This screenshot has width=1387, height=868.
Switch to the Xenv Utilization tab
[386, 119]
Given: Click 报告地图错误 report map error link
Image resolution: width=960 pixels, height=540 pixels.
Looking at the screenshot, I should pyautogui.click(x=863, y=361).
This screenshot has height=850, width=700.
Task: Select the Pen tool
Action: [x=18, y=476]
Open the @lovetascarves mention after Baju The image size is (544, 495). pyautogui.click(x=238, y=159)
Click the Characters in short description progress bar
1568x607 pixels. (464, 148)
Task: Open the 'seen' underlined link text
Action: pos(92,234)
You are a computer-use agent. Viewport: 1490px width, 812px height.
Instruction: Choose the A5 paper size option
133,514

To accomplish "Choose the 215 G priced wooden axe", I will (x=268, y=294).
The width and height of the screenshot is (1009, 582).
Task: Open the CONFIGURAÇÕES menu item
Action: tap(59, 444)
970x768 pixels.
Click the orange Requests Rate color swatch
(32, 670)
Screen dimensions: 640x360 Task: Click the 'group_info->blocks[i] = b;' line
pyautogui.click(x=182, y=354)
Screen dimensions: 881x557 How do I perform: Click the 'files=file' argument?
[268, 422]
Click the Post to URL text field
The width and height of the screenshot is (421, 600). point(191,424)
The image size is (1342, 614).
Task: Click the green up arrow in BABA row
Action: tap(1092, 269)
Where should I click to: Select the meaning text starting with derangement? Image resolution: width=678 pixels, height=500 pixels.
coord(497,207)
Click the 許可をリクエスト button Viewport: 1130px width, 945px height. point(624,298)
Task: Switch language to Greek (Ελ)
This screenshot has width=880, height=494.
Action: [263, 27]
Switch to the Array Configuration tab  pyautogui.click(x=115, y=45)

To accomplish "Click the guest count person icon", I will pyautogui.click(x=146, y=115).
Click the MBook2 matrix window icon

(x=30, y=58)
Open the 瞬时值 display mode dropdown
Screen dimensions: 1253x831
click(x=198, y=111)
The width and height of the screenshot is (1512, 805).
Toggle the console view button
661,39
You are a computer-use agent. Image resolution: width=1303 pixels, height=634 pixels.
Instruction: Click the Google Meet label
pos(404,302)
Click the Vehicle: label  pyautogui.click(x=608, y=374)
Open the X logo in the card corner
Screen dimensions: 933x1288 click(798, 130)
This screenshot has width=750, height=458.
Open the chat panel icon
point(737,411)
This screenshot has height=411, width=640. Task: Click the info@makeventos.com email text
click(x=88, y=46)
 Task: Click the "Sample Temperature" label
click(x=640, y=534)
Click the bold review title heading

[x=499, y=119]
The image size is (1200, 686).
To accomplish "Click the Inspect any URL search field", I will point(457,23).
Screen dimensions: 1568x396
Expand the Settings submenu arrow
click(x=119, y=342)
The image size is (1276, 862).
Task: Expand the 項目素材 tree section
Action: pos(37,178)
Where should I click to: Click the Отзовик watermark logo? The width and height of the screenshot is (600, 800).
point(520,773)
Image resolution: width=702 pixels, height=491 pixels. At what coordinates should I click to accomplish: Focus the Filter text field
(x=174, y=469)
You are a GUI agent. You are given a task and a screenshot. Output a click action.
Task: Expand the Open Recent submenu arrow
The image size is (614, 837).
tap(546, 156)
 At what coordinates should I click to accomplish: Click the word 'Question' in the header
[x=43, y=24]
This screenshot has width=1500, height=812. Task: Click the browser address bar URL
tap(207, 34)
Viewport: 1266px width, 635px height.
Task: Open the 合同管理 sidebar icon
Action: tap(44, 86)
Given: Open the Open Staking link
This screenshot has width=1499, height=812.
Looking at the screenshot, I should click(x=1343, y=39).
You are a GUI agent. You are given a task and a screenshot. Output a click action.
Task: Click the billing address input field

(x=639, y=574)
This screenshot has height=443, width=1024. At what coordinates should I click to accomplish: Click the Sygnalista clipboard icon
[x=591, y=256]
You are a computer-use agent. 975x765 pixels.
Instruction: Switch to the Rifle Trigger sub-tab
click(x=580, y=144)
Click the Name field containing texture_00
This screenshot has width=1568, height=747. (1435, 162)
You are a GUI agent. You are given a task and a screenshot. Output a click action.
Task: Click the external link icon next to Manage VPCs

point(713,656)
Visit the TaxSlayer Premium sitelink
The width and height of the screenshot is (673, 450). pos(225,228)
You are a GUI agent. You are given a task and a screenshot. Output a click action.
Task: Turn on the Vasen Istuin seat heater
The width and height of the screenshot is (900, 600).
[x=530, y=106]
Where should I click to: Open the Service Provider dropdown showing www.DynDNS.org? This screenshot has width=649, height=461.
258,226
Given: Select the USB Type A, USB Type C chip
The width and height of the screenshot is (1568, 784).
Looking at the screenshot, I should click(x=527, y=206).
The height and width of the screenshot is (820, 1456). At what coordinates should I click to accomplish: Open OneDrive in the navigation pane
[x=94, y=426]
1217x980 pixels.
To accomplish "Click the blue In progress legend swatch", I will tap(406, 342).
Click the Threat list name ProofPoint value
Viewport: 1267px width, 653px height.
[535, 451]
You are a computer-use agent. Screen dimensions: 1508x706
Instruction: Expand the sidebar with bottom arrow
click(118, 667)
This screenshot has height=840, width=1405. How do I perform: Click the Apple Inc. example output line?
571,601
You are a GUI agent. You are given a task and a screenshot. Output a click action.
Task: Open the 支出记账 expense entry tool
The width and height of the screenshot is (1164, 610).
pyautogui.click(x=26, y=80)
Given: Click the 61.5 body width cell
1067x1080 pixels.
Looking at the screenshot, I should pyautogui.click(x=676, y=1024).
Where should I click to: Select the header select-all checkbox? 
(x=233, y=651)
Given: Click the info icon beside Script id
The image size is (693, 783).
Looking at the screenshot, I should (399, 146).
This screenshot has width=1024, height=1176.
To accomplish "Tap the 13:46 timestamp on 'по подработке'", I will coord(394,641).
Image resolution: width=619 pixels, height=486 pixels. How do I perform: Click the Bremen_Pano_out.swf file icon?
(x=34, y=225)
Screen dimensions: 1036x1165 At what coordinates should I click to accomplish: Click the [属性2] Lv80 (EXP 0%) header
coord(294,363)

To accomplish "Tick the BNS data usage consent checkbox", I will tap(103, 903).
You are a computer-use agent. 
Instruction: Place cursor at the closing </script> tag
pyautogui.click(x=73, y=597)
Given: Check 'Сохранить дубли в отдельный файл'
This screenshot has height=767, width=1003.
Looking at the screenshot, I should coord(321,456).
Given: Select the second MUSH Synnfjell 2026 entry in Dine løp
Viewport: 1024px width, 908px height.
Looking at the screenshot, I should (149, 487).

= EXERCISE DIRECTIONS =
Determine how many lines of the records contain the word "computer". Reply with the number by itself.

= SOLUTION TO THE EXERCISE =
5